All the OF chant books
  • CatherineS
    Posts: 36
    So I am trying to complete a reference library of all the current books of Gregorian chant, published for use in the OF (obviously one can also use various chant resources published before Vatican II in many instances, too).

    Here's what I have on my shelf at the moment:

    Graduale Simplex (1967-2007)-simplifications for small congregations,
    Graduale Triplex (1973)-hard to read
    Liber Cantualis (2015) - English-Latin reference of basic chants for the congregation to use, has not been useful so far
    Graduale Romanum (1974) - chants for the propers of the OF Mass
    Liber Hymnarius (1983) - to chant the hymns of the new Liturgy of the Hours in Latin.
    (But no one can find a complete Antiphonale - I see there is a "Sunday Vespers" tome now available, but that's it? Or monastic versions. Are they just coming out very slowly, one by one? Or were they available and are now all out of print?)
    Ordo Missae (2000) - the bits for the priest to chant - lovely book, never seen anyone use it, but I have one for reference.

    Non-OF books for general use:
    Cantus Selecti - genius selection of chants for Adoration and other occasions
    Offertoriale - many verses for the Offertory, I have seen it useful only in the EF, and with a priest willing to dawdle while you beautify the world with obscure elaborate vocal meditations.
    Liber Usualis - Still my favorite

    That's all I've got.

    Anyone else have something else I should add? Can be online or digital, too.

  • StimsonInRehabStimsonInRehab
    Posts: 1,179
    Parish Book of Chant. Now in its Second Edition!

    Communio by Richard Rice. Verses for Latin OF Communion Antiphons.

    Versus psalmorum et canticorum Verses for EF Introit and Communion Antiphons.
  • MarkB
    Posts: 26
    I use the Gregorian Missal (Solesmes 2012) when I attend OF Masses in Latin with propers chanted. It's also a convenient basic reference for OF propers and includes a comprehensive section with the traditional chants of the Mass ordinary.

    For my non-specialist, non-academic purposes that volume is all I need: easy to understand, easy to use and navigate.
  • smvanroodesmvanroode
    Posts: 655
    Graduale Novum (2011)
    Kyriale (1973)
    Liber concelebrantium (2018?)

    Antiphonale Romanum II (2009, for the Liturgy of the Hours)
    Les Heures Grégoriennes (three volumes, 2008, for the Liturgy of the Hours)
    Antiphonale Monasticum (three volumes, 2005, 2006, 2007, for the Benedictine Liturgy of the Hours)
    Psalterium Monasticum (1981, for the Benedictine Liturgy of the Hours)
    Nocturnale ad interim (2017, for the Benedictine Liturgy of the Hours)
  • WGS
    Posts: 209
    Jubilate Deo - Typis Polyglottis Vaticanis - 1974

    I believe it was sent as a bit of encouragement to all the bishops and abbots (or religious superiors) of the world.

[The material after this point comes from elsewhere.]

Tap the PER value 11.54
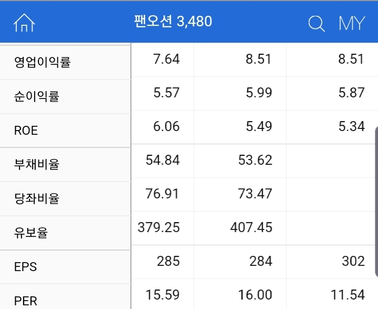 click(x=348, y=295)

    It contains a basic Latin chant mass with the setting for its use in the Ordinary Form and has in addition a selection of "Cantus varii".
  • rarty
    Posts: 86
    Passio Domini nostri Iesu Christi - Liber Cantus (1989)

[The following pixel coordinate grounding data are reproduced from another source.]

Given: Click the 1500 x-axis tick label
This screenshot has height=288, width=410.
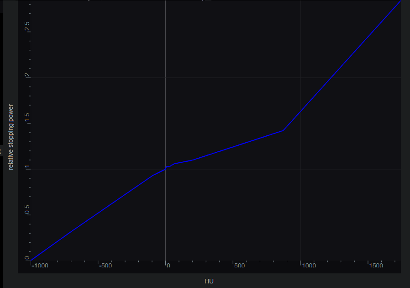Looking at the screenshot, I should pyautogui.click(x=376, y=266).
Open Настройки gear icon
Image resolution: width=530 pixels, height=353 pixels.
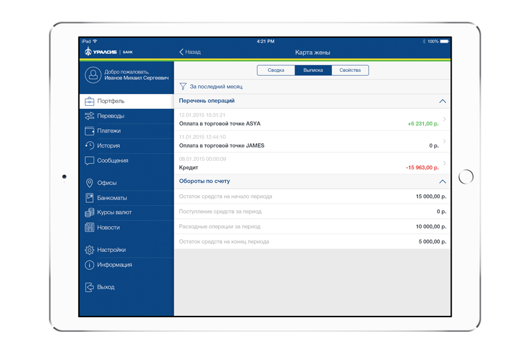point(90,250)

    It appears to be out of print and hard to find, but it is an official chant book. I don't have a copy, but it has the four Nova Vulgata passion texts set in the familiar Vatican melody, but also in a (restored?) Cistercian tone.
  • amindthatsuits
    Posts: 676
    This is a most useful question. I came home from a workshop with Fr Ruff, where he had responded to a question about the L Usualis by saying “I don’t use it,” and stared forlornly at my well-used copy. However, I have the Triplex and the Hymnarius but wondered where all these other books came from at rehearsals.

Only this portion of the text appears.